Improving the ValueValidator interface

List overview All Threads
Download

newer

older

QueryEngine moved to own...

backports needed after last...

Daniel Kinzler

10 Jun 2013 10 Jun '13

12:46 p.m.

I' currently thinking about how to best validate incoming Snaks / DataValues. I have been looking at the ValueValidator interface, and it seems to be somewhat inconvenient. * why do we need the setOptions() method? Shouldn't the validator be fully configured in the constructor? * why is there no canValidate() method? This would be very handy for finding applicable validators for a given object. This seems a bit odd, but where it gets really problematic is the ValueValidatorsObject base class: * why are errors collected in a member? I would expect a validator to be stateless and reusable. * why do we need the Result object? Can't we just throw an exception? The "value with warnings" use case for MediaWiki's status object doesn't seem to apply here. * There is a lot of "convenient stuff" implemented in the base class which i expect many implementations are not going to need, e.g. the allowdValues/forbiddenValues stuff. * options are passed to sub-validators using an option map, changing the configuration and thus behavior of the (sub-)validators on the fly. That seems like asking for trouble. I propose a lighter design: * the ValueValidator interface has two methods, validate() and canValidate(). validate() can throw a validation exception, which contains one or more errors. * Validators are stateless and get configured completely and finally by the constructor. * Validators should generally implement only a single constraint - so instead of a String validator that implements min/max length, min/max value, and a regex check, each of these checks should have their own validator; A CompositeValidator could be used to bundle multiple validations, if needed. * ValueValidatorFactory gets a getApplicableValidators() method that returns all validators that can be used to validate a given object. As far as I can see, the Validator interface isn't yet widely used, so it would be easy enough to change these things. What do you think? -- daniel

Show replies by date

Jeroen De Dauw

12 Jun 12 Jun

3:25 a.m.

-- PROVIDED DATA --
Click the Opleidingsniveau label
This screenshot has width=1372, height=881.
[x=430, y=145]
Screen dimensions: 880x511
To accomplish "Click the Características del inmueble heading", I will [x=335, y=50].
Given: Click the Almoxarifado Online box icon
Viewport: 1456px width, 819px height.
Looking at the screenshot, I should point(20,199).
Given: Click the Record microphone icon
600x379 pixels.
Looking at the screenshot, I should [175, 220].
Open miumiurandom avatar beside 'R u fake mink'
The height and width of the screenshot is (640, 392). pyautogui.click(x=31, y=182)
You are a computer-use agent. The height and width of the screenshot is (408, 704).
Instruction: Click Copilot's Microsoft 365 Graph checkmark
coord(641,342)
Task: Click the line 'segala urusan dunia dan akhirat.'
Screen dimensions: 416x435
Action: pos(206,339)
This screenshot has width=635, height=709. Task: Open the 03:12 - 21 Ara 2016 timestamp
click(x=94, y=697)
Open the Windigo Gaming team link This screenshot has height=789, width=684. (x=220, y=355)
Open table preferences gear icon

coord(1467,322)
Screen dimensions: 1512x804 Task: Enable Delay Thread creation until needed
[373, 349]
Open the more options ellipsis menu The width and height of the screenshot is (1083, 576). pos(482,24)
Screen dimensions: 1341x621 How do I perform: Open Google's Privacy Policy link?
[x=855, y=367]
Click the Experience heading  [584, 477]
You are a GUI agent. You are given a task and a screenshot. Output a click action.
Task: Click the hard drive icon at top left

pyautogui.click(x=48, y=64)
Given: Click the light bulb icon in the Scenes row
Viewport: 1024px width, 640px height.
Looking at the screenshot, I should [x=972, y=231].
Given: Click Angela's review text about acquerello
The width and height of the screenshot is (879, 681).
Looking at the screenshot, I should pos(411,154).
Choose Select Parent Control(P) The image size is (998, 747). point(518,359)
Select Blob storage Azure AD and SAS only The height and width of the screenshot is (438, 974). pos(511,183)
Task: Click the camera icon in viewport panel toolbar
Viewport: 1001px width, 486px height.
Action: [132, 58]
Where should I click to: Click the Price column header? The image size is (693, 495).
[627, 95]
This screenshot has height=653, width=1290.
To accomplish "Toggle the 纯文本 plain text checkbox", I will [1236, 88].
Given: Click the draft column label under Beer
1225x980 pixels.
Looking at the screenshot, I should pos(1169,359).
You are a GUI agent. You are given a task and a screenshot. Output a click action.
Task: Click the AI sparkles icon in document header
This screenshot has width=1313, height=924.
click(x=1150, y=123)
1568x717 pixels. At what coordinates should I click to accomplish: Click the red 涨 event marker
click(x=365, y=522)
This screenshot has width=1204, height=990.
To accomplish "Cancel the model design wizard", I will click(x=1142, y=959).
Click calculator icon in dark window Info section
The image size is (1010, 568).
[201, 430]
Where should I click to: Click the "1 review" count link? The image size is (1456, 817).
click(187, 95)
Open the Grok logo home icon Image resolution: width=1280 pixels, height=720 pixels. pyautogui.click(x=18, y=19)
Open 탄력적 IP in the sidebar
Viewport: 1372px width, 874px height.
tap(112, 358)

-- PROBLEM STATEMENT --
In the ValueValidator thread, which two methods would the ValueValidator interface have under the proposed lighter design? The records were taken from a different source than the ValueValidator thread.

-- EXPECTED ANSWER --
validate() and canValidate()